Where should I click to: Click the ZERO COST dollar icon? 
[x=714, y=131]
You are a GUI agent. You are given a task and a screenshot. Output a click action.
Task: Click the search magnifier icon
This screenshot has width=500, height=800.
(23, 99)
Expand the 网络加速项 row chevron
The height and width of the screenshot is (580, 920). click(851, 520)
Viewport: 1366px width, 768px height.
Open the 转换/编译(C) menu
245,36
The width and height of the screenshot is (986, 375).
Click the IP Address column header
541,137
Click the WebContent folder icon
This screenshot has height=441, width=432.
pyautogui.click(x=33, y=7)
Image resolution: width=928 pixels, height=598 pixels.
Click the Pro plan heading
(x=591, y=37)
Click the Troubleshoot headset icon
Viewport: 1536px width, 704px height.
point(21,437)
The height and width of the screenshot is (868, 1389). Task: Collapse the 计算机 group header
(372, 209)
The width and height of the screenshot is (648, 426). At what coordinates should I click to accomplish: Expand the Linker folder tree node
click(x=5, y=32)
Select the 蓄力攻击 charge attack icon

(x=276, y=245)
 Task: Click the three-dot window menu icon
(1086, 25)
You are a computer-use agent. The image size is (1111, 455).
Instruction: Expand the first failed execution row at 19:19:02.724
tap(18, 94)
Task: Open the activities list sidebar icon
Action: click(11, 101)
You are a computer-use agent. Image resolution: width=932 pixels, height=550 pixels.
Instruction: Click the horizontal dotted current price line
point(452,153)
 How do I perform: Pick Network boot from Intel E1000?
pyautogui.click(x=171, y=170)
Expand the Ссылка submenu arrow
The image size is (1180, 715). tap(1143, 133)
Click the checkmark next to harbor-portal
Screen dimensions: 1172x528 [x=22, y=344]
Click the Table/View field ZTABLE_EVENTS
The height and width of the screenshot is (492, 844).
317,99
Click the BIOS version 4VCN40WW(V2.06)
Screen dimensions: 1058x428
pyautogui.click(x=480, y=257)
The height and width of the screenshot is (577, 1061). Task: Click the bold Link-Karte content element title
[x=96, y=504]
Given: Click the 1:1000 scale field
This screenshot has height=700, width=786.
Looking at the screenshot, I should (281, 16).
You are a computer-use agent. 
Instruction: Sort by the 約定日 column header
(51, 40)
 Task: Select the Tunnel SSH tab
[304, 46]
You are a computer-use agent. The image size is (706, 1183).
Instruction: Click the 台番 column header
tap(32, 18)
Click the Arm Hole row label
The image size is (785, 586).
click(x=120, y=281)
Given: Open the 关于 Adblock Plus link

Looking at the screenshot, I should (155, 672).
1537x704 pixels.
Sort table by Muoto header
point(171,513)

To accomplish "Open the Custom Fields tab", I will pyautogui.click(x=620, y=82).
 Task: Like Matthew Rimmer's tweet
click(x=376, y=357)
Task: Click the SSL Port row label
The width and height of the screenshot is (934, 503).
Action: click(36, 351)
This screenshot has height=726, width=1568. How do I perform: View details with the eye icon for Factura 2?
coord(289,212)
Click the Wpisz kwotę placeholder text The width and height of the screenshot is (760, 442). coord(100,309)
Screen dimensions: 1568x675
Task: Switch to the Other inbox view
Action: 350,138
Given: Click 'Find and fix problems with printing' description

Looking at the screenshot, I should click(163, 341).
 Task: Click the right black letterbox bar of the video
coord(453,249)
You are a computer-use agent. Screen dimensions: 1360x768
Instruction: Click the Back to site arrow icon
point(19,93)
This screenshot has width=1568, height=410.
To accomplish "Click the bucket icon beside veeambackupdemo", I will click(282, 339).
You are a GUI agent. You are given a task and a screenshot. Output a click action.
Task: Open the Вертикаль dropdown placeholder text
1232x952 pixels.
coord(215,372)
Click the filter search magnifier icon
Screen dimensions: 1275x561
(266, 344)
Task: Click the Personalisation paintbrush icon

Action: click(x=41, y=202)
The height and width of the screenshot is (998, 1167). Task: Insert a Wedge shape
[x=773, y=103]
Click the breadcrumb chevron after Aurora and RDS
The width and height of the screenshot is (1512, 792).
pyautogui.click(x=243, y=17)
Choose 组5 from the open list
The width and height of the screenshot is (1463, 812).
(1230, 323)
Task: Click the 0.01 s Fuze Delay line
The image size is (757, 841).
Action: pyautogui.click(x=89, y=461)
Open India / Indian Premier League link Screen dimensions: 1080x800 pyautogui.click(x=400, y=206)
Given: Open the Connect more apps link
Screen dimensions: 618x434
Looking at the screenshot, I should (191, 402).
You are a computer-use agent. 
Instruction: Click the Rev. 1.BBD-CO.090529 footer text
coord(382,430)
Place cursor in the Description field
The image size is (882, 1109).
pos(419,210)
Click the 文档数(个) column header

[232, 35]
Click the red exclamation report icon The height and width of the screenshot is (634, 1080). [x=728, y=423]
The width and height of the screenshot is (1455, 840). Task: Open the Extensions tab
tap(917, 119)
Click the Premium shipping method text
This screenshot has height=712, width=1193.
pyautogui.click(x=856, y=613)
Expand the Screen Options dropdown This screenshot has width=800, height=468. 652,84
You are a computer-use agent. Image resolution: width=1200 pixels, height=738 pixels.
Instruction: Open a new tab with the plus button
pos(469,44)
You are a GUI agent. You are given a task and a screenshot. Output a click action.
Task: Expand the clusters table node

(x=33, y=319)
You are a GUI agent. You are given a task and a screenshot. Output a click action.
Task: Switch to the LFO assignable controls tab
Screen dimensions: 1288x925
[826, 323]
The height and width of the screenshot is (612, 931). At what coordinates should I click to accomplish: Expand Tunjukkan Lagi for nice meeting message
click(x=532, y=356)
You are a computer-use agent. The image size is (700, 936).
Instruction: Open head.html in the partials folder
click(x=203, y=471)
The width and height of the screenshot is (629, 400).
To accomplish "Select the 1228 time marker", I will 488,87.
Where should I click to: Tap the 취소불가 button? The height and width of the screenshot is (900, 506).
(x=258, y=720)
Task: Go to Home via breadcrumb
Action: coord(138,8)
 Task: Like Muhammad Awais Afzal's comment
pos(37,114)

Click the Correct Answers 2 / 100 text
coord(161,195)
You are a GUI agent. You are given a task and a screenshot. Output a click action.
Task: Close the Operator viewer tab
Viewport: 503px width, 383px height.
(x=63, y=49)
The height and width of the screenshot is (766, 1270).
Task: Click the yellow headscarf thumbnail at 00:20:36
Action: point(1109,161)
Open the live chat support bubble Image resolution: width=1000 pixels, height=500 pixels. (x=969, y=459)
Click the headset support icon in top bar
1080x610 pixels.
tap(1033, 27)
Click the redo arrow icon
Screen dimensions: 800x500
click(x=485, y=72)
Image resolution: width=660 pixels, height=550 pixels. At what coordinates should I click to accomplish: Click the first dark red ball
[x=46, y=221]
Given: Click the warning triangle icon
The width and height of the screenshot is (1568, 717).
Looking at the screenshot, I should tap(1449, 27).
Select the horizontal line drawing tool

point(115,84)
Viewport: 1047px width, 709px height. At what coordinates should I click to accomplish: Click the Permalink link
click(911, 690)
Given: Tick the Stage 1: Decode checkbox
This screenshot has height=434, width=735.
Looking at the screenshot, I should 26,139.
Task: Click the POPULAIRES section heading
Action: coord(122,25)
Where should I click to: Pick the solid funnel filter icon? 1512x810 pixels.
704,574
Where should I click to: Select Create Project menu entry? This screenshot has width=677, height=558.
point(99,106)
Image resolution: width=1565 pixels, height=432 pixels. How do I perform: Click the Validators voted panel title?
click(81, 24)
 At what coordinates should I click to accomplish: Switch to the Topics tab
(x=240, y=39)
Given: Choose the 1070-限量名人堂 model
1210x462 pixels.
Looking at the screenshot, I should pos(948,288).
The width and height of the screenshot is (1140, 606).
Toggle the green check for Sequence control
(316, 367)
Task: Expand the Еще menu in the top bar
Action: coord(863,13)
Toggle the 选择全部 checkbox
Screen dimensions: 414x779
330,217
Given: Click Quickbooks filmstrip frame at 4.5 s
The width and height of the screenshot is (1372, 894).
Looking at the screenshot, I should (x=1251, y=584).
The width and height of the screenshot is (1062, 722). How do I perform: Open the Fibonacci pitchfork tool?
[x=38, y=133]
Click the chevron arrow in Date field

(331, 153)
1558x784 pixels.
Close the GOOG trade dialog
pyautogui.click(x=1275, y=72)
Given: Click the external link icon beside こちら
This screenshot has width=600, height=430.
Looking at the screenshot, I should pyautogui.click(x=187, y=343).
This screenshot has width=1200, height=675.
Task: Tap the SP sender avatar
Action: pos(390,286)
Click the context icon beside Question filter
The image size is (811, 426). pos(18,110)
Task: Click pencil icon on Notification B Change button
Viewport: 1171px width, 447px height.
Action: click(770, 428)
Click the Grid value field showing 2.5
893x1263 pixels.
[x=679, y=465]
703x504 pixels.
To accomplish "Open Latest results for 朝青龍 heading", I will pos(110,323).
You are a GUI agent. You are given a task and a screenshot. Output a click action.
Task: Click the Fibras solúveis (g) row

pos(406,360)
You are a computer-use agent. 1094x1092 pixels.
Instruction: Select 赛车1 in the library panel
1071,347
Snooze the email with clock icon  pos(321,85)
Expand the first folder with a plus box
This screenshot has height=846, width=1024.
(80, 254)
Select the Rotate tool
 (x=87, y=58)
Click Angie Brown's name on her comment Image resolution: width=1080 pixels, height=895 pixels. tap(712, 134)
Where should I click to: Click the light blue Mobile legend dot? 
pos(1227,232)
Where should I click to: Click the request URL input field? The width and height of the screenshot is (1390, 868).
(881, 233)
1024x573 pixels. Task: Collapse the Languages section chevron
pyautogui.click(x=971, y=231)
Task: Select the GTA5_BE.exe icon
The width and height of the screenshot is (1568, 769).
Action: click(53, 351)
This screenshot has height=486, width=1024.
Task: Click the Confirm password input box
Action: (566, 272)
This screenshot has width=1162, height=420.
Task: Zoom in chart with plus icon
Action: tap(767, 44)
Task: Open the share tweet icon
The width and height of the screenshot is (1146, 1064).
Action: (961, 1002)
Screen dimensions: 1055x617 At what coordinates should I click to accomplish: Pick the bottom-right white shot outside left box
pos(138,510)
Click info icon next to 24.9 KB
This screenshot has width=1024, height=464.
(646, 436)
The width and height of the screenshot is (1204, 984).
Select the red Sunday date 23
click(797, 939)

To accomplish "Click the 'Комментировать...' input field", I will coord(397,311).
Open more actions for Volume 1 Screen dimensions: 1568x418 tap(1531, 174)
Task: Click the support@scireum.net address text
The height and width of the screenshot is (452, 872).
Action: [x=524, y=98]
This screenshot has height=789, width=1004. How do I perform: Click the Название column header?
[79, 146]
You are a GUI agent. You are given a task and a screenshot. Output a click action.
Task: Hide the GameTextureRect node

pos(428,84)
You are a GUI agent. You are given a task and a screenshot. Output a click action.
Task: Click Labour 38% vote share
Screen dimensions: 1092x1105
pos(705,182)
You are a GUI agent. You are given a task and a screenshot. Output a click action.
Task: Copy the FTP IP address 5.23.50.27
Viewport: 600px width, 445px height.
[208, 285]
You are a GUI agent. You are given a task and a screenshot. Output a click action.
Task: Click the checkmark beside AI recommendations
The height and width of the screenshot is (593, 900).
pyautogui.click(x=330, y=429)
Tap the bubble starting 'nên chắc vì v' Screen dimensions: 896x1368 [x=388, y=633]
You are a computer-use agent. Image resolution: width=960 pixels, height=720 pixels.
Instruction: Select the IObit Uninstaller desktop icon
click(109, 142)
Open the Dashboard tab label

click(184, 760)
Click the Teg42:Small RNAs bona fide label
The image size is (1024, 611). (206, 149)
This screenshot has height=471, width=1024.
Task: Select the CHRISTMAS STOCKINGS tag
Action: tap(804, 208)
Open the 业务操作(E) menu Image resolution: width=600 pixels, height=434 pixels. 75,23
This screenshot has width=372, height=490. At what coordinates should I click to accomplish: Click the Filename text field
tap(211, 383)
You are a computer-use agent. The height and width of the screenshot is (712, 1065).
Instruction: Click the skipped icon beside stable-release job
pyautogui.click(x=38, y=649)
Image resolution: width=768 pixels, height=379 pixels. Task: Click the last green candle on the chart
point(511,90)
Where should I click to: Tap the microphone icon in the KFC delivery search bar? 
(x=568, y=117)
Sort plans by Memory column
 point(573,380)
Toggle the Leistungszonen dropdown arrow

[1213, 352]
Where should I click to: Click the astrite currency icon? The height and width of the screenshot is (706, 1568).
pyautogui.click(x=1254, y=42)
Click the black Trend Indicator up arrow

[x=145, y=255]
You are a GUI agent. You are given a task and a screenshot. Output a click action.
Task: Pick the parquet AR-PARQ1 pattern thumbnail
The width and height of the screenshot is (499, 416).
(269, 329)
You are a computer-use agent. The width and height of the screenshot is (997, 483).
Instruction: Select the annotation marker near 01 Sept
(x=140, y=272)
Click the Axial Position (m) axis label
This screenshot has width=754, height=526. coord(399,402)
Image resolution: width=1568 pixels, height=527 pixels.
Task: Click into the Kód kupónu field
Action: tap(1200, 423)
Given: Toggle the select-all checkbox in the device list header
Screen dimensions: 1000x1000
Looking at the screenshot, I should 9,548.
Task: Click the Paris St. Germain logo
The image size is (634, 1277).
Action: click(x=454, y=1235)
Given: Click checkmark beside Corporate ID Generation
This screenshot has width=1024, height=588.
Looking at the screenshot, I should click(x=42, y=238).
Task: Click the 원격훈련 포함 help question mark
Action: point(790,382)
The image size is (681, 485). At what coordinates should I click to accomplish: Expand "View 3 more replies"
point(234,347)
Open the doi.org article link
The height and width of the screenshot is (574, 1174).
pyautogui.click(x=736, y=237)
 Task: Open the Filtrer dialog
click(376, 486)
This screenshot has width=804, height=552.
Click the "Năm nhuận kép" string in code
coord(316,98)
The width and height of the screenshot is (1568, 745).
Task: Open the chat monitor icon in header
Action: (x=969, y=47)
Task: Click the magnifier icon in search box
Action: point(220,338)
--- --- ---
→ TASK DESCRIPTION
Return each line of the data that contains the string "share".

→ EXERCISE OUTPUT
Task: Open the share tweet icon
Task: Click Labour 38% vote share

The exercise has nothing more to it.